Sleep deprivation can also lead to muscle loss and fat gain. With too little sleep, the body is also more likely to produce the stress-response hormone cortisol. After sleep deprivation, subjects in several studies had higher levels of cortisol later in the day, a time when it should be tapering off to prepare the body for rest. Heightened cortisol prompts the body to store more fat and be more inclined to use other soft tissue, such as muscle, as energy, which means that sleep-deprived dieters lose more muscle and gain more fat than do those who are well rested. One study found that after two weeks of minor calorie restriction (10 per cent less than their daily energy expenditure), subjects who were getting 5.5 hours in bed a night lost just 0.6 kilogram of fat but 2.4 kilograms of other tissue, such as muscle; subjects who got 8.5 hours slumber each night lost 1.4 kilograms of fat and 1.5 kilograms of other tissue. “Some of these metabolic effects occur pretty quickly,” Mehra notes.
The studies reviewed in the current report were all small and of short duration. But larger, long-term epidemiologic studies have come back with similar results. Nevertheless, the relationship between sleep deprivation and weight gain is still not crystal clear. Obesity itself can contribute to sleep loss. Frequent co-occurring conditions, such as sleep apnea (disrupted breathing during sleep), are large contributors to disrupted and poor-quality sleep in the general population. So is obesity causing sleep deprivation, rather than the other way around? “There could be a bidirectional relationship,” Mehra says. Although sleep apnea and other conditions can make for low-quality sleep, which can then also lead to heart disease, Mehra suggests that there is ample data that show people who began as normal weight and healthy but did not get enough sleep, over time developed worse health outcomes.

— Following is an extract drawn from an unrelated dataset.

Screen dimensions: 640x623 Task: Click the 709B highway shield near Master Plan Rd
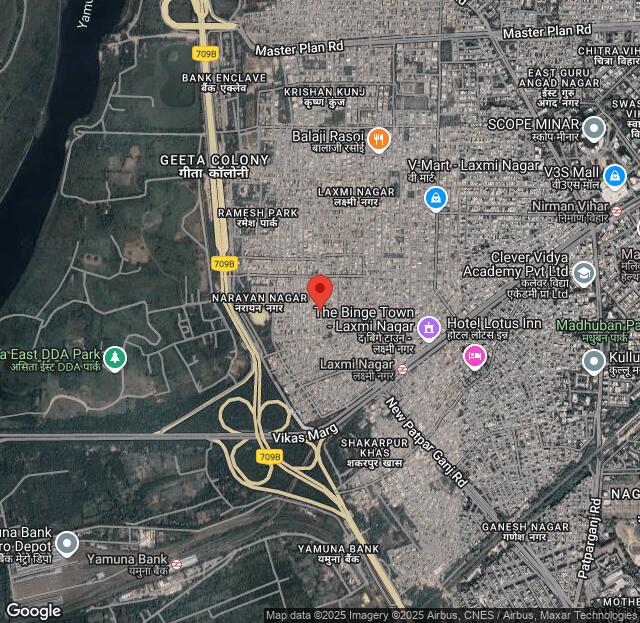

“I think there’s room for us to learn more about the underlying mechanisms,” Mehra says. But she notes that losing sleep is likely contributing to metabolic disregulation, at the very least: “I think we can pretty safely say, getting insufficient sleep is detrimental to your health,” including metabolic health.
Not all doctors—and certainly not all patients—currently focus on sleep as a potentially important intervention for weight loss and metabolic health. For example, people trying to lose weight, especially via calorie reduction and exercise, might find it particularly difficult to feel full, ignore cravings for unhealthful foods and get enough high-energy exercise if they are short on sleep. “Clinicians assisting in weight-loss interventions may improve patient outcomes by discussing sleep time within a healthy lifestyle intervention,” the researchers noted. Mehra adds that many of the patients referred to her for sleep-related concerns seem surprised to hear they should be getting more sleep.
Of course, getting more sleep can be difficult, especially with perpetually lit indoor environments and the glow of screens confusing our circadian rhythms. “Demands of a modern lifestyle, excessive time in front of brightly lit computer and television screens, shift work and jet lag, among other factors, result in partial sleep deprivation,” Shlisky and her colleagues noted. But this new report, and other accumulating studies, suggest that it might be an important, and relatively simple step—compared with eating well and exercising—in the battle against the bulge, and for a healthy life in general.